To answer your demand, we added in the results that G418 is used as a positive control and we also wrote in the new version of this article, in the section 2.2 of the result “As expected, G418 also allowed a significant increase of GDAP1 mRNA, but it cannot be used as a treatment for patients because of its toxicity.”
- By Immunohistochemistry, the authors report that amlexanox treatment, as well as G418, restored GDAP1 protein expression in NPs. In my opinion WB analysis is mandatory to demonstrate that a normal GDAP1 protein is expressed and to quantify it compared to untreated and normal control cells.

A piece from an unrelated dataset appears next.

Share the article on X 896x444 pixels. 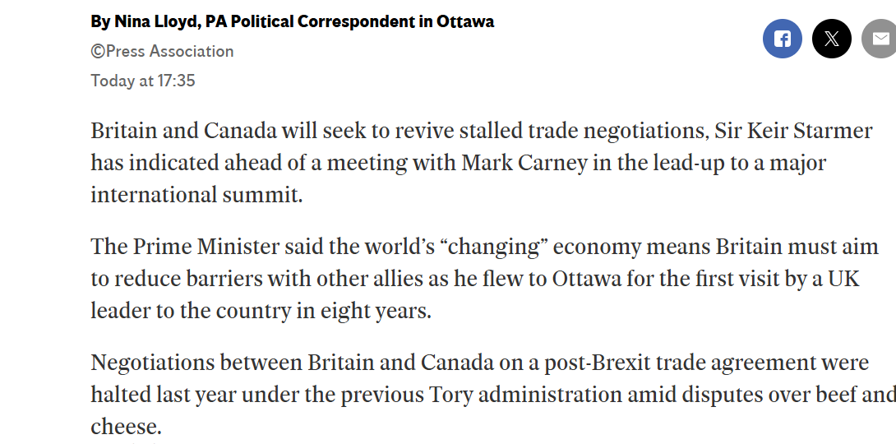[831, 39]
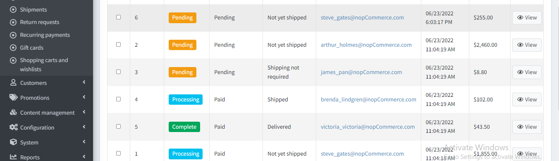Expand the Promotions menu arrow

(x=84, y=97)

We appreciate your suggestion and we discussed about it while performing our study. Unfortunately, this cellular type is not easy to grow and the amount of cells were not enough to perform efficiently Western-Blot analysis.
Round 2
Reviewer 3 Report
The paper is properly revised.
Author Response
Response to Reviewer 3
The paper is properly revised.
We would like to thank the reviewer for the careful and thorough proofreading of this manuscript.
Reviewer 4 Report
I thank the authors very much for considering my concerns. However, I still think that WB analysis is necessary, and problems with cell growth seem to be an unconvincing justification.
Author Response
Response to Reviewer 4
Thank the authors very much for considering my concerns. However, I still think that WB analysis is necessary, and problems with cell growth seem to be an unconvincing justification.

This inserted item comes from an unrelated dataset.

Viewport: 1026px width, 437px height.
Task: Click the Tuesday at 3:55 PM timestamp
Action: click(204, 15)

We understand the concern of reviewer 4, who suggests adding a Western-Blot experiment in our article.
We believe that our results of RT-qPCR, immunocytochemistry and electronic microscopy are sufficiently convincing to show the effect of Amlexanox. Indeed, we clearly demonstrated that GDAP1 mRNA was restored by Amlexanox; we showed a protein expression of GDAP1 by immunofluorescence supporting a significant effect of Amlexanox and we also showed the restoration of the mitochondrial morphology. In addition, we cannot perform western blot linked to the necessity of a sufficient number of cells with a poor growing inducing a long period of in vitro culture increasing the risk of cells differentiation, which could influence the result.